Book coverThe overall winner, announced last night, 28 August, is Patrick Mullins’ Tiberius with a telephone: The life and stories of William McMahon. I attended and posted on a panel at the 2019 Canberra Writers Festival which included Patrick Mullins. He explained that he’d done his PhD in political biography at the University of Canberra in 2014, but hadn’t written one. He looked around and Billy McMahon, he said, “was there for the taking” (with “good reason” he added!) Researching McMahon, he became intrigued by the disconnect between the reputation (the derision) and the reality (twenty plus years covering all major portfolios as well as prime minister.) In his acceptance speech for the Award, Mullins quoted historian Tom Griffiths who says that the great virtue of history is its willingness to acknowledge complexity – and McMahon, and his legacy, surely make for one complex history! The judges wrote:

Mullins’ biography demonstrates a command and surety of voice which sustains the reader’s interest. Political biography can be tedious reading. The author’s study of the genre, impressive research and masterful use of McMahon’s unpublished autobiography does much to recover McMahon’s achievements, despite his manifest flaws. This outstanding book shows there is still a place for classic biography.

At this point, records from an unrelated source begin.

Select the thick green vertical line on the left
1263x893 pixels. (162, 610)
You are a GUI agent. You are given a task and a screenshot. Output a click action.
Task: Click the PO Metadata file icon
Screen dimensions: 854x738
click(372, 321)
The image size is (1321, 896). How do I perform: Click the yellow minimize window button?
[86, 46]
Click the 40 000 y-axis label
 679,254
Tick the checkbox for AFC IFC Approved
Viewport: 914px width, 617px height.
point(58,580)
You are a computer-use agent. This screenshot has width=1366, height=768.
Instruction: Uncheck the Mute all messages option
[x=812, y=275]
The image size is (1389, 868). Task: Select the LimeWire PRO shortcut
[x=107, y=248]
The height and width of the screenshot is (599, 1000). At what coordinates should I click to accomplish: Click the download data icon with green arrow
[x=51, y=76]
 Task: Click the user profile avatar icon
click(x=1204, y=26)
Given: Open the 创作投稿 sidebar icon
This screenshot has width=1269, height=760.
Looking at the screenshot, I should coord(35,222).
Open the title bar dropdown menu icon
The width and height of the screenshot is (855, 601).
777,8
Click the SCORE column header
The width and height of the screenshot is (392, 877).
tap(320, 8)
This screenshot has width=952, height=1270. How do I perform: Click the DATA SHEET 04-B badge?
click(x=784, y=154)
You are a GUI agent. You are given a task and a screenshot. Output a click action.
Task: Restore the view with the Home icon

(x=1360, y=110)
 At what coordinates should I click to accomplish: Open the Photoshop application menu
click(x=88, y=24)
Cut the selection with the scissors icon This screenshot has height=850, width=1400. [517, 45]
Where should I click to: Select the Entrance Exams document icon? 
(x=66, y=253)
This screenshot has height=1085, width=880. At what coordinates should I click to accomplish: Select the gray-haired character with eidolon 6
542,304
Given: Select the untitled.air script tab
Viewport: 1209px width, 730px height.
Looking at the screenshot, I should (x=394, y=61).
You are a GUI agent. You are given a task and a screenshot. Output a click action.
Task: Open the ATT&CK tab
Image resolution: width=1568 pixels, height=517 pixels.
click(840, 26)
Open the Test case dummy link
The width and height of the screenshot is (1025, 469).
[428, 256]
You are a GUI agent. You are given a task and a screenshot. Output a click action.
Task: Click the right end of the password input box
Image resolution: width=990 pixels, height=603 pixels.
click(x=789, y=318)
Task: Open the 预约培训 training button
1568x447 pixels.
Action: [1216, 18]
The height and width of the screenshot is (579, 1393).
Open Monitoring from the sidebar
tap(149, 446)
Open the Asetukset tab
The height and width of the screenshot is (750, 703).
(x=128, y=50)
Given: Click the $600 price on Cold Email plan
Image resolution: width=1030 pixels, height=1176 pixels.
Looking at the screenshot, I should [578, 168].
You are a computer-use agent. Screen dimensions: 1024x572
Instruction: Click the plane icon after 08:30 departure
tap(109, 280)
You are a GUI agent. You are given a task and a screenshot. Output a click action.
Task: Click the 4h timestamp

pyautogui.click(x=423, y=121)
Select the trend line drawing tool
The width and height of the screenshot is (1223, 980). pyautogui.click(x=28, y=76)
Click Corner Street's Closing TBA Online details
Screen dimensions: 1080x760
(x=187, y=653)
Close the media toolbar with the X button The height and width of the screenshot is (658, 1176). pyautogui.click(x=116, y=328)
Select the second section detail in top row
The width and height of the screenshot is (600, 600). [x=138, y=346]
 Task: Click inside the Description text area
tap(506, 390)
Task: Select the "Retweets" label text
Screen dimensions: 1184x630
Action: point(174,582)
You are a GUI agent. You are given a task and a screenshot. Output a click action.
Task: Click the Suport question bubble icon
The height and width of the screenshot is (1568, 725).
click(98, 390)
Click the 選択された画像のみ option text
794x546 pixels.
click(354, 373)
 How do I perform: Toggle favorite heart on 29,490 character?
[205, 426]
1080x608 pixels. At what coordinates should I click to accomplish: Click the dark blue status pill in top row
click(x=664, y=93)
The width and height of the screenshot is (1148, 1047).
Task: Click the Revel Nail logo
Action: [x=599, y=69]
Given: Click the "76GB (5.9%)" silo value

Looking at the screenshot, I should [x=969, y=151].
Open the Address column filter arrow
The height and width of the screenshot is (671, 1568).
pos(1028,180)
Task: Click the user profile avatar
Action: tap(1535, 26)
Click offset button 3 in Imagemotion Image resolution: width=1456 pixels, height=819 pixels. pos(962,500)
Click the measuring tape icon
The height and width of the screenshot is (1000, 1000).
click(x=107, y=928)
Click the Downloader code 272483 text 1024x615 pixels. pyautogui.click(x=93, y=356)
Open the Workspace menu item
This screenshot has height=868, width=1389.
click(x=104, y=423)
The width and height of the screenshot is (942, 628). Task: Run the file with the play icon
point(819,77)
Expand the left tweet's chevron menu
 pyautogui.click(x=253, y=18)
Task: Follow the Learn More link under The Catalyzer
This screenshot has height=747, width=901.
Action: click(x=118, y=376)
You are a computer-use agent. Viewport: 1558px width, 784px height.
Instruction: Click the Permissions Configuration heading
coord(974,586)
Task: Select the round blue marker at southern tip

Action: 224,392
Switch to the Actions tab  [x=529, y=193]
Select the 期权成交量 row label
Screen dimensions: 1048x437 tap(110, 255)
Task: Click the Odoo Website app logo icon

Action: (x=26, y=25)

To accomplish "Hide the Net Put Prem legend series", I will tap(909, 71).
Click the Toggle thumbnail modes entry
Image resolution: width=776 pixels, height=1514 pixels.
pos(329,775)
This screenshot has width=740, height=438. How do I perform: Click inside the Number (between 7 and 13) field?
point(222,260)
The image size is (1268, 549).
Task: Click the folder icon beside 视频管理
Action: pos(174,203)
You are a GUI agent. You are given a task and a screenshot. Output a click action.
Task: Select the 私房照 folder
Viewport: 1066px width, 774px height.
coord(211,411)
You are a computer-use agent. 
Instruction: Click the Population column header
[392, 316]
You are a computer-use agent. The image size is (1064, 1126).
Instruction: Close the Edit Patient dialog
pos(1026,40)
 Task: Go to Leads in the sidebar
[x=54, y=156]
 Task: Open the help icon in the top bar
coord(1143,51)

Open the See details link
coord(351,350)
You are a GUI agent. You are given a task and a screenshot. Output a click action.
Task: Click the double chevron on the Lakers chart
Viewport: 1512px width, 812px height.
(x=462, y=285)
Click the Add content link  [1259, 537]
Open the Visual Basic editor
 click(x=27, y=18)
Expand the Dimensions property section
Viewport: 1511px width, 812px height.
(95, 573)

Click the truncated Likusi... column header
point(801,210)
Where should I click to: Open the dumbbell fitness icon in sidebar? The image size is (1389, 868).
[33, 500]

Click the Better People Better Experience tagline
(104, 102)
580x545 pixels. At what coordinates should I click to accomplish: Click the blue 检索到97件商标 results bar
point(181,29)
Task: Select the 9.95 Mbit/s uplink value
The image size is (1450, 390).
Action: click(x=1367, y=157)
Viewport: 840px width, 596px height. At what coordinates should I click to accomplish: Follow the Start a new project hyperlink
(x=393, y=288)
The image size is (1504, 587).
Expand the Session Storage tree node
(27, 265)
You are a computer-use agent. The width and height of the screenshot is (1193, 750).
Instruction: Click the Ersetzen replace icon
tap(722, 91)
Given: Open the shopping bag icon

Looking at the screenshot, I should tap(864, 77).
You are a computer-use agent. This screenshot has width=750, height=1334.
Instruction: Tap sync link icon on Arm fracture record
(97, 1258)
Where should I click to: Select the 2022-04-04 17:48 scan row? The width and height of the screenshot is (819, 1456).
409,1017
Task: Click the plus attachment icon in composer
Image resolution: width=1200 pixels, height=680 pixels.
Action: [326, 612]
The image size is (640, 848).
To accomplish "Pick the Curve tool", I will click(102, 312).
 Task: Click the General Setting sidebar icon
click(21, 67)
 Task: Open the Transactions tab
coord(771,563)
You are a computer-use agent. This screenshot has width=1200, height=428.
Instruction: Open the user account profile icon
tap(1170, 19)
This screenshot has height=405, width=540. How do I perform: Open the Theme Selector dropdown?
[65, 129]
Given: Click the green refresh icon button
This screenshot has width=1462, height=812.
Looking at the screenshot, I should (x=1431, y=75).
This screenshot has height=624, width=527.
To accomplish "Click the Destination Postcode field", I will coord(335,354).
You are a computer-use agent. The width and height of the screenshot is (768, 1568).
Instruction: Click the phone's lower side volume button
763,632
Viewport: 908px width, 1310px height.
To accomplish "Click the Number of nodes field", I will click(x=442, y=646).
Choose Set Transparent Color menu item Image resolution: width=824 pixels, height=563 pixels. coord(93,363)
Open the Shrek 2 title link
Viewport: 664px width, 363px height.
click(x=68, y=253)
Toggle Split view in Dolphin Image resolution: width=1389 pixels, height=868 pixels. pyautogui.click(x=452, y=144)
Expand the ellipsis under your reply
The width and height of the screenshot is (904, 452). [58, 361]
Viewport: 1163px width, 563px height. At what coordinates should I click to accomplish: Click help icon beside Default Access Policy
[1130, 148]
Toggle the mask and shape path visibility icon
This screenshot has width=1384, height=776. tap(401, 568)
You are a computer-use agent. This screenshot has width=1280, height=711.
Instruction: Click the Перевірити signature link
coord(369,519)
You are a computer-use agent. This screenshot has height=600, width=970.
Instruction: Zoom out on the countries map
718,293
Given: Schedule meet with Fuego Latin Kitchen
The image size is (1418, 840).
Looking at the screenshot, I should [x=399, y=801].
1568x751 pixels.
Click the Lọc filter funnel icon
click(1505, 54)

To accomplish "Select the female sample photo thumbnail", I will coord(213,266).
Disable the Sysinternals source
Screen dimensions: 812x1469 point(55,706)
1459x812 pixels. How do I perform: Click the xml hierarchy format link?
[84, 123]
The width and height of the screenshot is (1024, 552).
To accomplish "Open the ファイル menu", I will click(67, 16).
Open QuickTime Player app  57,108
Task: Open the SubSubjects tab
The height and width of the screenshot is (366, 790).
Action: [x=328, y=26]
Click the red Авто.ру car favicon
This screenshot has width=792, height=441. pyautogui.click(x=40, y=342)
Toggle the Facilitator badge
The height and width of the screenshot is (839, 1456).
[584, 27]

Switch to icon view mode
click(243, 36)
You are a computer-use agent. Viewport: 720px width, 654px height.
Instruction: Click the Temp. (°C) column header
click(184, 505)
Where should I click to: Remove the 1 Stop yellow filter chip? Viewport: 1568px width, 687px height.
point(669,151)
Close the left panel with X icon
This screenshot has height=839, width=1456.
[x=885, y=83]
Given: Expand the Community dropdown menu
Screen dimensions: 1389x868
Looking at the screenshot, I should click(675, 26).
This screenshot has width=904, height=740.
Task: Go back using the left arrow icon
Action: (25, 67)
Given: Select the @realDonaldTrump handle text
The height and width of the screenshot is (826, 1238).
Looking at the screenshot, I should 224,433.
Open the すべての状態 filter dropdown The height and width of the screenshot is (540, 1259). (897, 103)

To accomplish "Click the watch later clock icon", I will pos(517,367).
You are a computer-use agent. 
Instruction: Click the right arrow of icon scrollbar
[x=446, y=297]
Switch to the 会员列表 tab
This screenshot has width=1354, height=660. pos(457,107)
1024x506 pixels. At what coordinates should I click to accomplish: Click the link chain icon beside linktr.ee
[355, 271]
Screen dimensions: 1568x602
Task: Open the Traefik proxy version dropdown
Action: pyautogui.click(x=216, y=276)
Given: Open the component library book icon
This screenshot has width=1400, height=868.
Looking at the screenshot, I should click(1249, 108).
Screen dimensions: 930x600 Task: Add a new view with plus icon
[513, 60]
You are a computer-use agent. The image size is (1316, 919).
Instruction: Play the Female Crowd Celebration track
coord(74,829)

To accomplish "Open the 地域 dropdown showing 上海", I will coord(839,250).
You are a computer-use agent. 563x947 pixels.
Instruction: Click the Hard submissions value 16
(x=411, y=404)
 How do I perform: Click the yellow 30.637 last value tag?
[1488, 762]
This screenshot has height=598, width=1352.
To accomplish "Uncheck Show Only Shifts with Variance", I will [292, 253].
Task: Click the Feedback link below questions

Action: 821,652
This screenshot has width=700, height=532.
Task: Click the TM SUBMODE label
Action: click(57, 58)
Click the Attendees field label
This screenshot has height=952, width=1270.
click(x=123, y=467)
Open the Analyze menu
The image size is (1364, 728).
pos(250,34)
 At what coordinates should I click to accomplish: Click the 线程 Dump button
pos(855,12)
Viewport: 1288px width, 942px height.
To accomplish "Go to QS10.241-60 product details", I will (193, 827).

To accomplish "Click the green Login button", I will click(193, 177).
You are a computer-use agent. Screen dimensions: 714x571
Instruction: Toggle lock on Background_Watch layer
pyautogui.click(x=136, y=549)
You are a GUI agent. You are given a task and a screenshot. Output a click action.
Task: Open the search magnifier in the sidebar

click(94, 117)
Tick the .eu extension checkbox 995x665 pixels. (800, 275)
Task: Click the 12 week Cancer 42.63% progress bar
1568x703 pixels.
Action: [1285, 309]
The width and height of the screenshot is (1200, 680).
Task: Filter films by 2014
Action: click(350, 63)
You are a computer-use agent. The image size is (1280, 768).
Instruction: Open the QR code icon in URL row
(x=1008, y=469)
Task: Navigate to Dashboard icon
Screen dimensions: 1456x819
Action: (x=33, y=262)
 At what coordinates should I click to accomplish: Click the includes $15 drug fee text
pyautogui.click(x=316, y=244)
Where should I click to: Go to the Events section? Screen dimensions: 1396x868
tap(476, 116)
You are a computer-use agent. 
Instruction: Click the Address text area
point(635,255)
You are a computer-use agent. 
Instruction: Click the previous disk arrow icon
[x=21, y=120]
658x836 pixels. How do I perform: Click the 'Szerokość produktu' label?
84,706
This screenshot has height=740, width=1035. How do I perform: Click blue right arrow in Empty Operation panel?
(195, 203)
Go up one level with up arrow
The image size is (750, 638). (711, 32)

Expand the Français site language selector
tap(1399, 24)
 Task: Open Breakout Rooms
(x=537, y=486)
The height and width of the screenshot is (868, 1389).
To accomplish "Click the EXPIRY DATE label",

Book coverThe winner of the Michael Crouch Award for a Debut Work was Jessica White’s Hearing Maud, which I have reviewed here (see link above). In her acceptance speech, White talked about how no-one listened to Maud (daughter of Australian novelist Rosa Praed) while she was alive, and that in paralleling Maud’s experience of profound deafness with her own, a century later, she wanted to show that little had changed in terms of discrimination and “the expectations that we hide our deafness.” I attended and posted on a conversation with Jessica White on this book last year. The judges wrote:

The writing, unsentimental and unobtrusive, beautifully evokes White’s life: a sunny Australian farm childhood, miserable London winters, the challenges of her journey to understand Maud. There are shrewd insights into the history of deafness and its treatments, the ideological battles between signing and oralism and sign language’s relationship to the emergence of the telegraph and the fad of automatic writing. But we are also left with a sense of exhaustion: how gruellingly hard it is to be deaf, an often invisible disability in a hearing world. This is simultaneously a contribution to the history of nineteenth-century women’s lives, a revelatory study of deafness, and a fine work of Australian life writing.

You can listen to the awards announcement, with comments from judge Margy Burn and the two winners, on YouTube:

Congratulations to the winners and, of course, the shortlisted authors. A great achievement.